> Description of the task
Copy exactly the stretch of data below from the line with "Task: Click the Back toolbar icon" through the line with "Task: Open Chart Styles paintbrush icon", including both of those lines.

> Available records
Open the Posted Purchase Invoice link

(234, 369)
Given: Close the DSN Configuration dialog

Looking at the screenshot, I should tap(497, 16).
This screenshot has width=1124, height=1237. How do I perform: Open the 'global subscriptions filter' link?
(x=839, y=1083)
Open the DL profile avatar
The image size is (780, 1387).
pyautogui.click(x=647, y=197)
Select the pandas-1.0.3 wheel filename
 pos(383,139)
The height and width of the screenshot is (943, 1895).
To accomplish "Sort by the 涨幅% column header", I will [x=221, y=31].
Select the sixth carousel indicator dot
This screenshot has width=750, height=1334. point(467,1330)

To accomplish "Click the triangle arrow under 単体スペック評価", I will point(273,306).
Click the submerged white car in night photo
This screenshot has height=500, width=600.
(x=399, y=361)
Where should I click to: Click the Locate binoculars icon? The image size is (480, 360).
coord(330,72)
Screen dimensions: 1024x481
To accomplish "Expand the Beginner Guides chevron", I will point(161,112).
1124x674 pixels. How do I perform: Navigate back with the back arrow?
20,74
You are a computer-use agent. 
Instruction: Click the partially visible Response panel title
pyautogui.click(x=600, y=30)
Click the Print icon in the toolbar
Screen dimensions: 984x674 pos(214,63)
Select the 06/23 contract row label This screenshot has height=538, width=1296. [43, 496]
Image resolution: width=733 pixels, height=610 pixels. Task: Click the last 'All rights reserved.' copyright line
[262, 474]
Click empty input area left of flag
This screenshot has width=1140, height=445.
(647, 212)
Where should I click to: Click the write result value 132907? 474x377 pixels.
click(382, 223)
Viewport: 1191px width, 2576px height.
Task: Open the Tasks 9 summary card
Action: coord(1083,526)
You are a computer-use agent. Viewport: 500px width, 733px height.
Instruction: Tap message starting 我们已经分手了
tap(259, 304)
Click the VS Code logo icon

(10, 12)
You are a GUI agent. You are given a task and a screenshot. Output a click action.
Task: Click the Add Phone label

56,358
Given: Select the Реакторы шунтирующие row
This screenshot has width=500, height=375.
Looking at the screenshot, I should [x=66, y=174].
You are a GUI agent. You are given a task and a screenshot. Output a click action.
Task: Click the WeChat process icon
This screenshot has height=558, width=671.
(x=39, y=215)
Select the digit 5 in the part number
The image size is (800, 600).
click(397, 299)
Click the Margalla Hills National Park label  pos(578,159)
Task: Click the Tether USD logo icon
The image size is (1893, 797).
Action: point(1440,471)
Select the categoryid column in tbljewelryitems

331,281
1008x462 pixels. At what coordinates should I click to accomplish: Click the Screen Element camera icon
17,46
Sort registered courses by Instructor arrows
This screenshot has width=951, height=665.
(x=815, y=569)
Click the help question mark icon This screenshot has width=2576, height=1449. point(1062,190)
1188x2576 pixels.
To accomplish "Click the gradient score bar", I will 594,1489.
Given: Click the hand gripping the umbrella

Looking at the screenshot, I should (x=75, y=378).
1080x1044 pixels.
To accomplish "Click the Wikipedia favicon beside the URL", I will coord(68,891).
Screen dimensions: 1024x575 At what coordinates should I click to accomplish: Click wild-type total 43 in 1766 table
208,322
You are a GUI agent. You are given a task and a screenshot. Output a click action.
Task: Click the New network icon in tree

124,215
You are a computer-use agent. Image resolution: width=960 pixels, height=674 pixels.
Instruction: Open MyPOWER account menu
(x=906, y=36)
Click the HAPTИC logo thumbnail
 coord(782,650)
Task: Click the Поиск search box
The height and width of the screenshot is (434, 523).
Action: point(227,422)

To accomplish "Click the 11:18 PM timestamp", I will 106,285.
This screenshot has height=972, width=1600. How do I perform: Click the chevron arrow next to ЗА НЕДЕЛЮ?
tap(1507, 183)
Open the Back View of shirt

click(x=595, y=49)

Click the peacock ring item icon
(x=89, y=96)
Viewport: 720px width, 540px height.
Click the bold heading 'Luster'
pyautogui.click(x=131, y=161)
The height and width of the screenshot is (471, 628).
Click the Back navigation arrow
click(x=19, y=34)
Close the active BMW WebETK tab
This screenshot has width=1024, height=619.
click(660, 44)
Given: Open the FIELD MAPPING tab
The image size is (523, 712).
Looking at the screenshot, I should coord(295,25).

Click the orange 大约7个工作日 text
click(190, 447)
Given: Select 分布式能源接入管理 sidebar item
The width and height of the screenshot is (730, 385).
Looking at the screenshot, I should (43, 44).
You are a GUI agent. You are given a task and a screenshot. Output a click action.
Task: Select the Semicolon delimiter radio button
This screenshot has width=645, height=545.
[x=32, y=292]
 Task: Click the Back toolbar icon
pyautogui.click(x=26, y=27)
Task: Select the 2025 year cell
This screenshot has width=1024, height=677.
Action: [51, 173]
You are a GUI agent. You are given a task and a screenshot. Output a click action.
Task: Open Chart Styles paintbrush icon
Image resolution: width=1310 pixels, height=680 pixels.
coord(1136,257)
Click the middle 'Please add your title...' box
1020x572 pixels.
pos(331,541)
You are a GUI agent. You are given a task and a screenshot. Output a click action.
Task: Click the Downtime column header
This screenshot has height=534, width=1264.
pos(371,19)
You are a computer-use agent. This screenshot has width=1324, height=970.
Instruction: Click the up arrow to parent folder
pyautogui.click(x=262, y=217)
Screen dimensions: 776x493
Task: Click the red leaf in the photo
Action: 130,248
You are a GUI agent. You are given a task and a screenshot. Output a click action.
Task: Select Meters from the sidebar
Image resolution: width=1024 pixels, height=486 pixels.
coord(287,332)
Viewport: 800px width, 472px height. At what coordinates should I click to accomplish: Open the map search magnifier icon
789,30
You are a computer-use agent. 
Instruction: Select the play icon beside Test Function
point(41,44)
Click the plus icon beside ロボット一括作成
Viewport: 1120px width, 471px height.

> Your response
 Task: Click the Back toolbar icon
pyautogui.click(x=26, y=27)
Task: Select the 2025 year cell
This screenshot has width=1024, height=677.
Action: [51, 173]
You are a GUI agent. You are given a task and a screenshot. Output a click action.
Task: Open Chart Styles paintbrush icon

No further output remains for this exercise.